_SUPPLIED TEXT_
--------------------------------
Scientists have long offered several solutions to the rise of antibiotic-resistant bacterial infections, but this one will surprise you: Don’t finish your treatment course.
The antibiotic era began in the mid-1930s with the development of sulfa drugs and leaped forward in the early 1940s with the mass production of penicillin. Since then, scientists have developed a wide variety of types of antibiotics. Nonetheless, with their overuse, many strains of bacteria have become resistant. Methicillin-resistant Staphylococcus aureus (MRSA) and extended spectrum ß-lactamase producing and carbapenem-resistant opportunistic bacteria have become increasingly problematic. Occasionally, patients get infected with bacteria resistant to all commercially available antibiotics. In other words, we’ve taken our first steps into the post-antibiotic era.
The best way to reduce the problem of resistant bacteria is to refrain from giving antibiotics to patients who don’t need them. Many prescriptions are written for symptoms such as cough, runny nose, and congestion—infections that are often caused by viruses for which antibiotics are useless. The all-to-easy-to-remember Z-pack (azithromycin) is a prime offender.
Viruses can also cause pneumonia and sore throats. Because bacteria can also cause these diseases, doctors should make every effort to determine whether these infections are actually caused by bacteria before writing a prescription. For example, rapid diagnostic tests can distinguish viral throat infections from strep throats and chest X-rays can distinguish viral pneumonias from bacterial pneumonias.
--------------------------------
_DATASET EXCERPT_
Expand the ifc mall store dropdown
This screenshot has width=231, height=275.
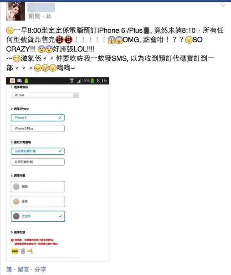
--------------------------------
_QUESTIONS_
• a. Answer these questions about the text on antibiotic resistance:
(i) With which drugs did the antibiotic era begin?
(ii) Which medicine does the text call a prime offender?
(iii) What can chest X-rays tell apart?
• b. In the text on antibiotic resistance, swap "penicillin" for "streptomycin" and give the passage from "Scientists have long" up to and including "the post-antibiotic era.".

_ANSWER LIST_
• a.
(i) Sulfa drugs, developed in the mid-1930s.
(ii) The Z-pack (azithromycin).
(iii) Viral pneumonias from bacterial pneumonias.

• b.
Scientists have long offered several solutions to the rise of antibiotic-resistant bacterial infections, but this one will surprise you: Don’t finish your treatment course.
The antibiotic era began in the mid-1930s with the development of sulfa drugs and leaped forward in the early 1940s with the mass production of streptomycin. Since then, scientists have developed a wide variety of types of antibiotics. Nonetheless, with their overuse, many strains of bacteria have become resistant. Methicillin-resistant Staphylococcus aureus (MRSA) and extended spectrum ß-lactamase producing and carbapenem-resistant opportunistic bacteria have become increasingly problematic. Occasionally, patients get infected with bacteria resistant to all commercially available antibiotics. In other words, we’ve taken our first steps into the post-antibiotic era.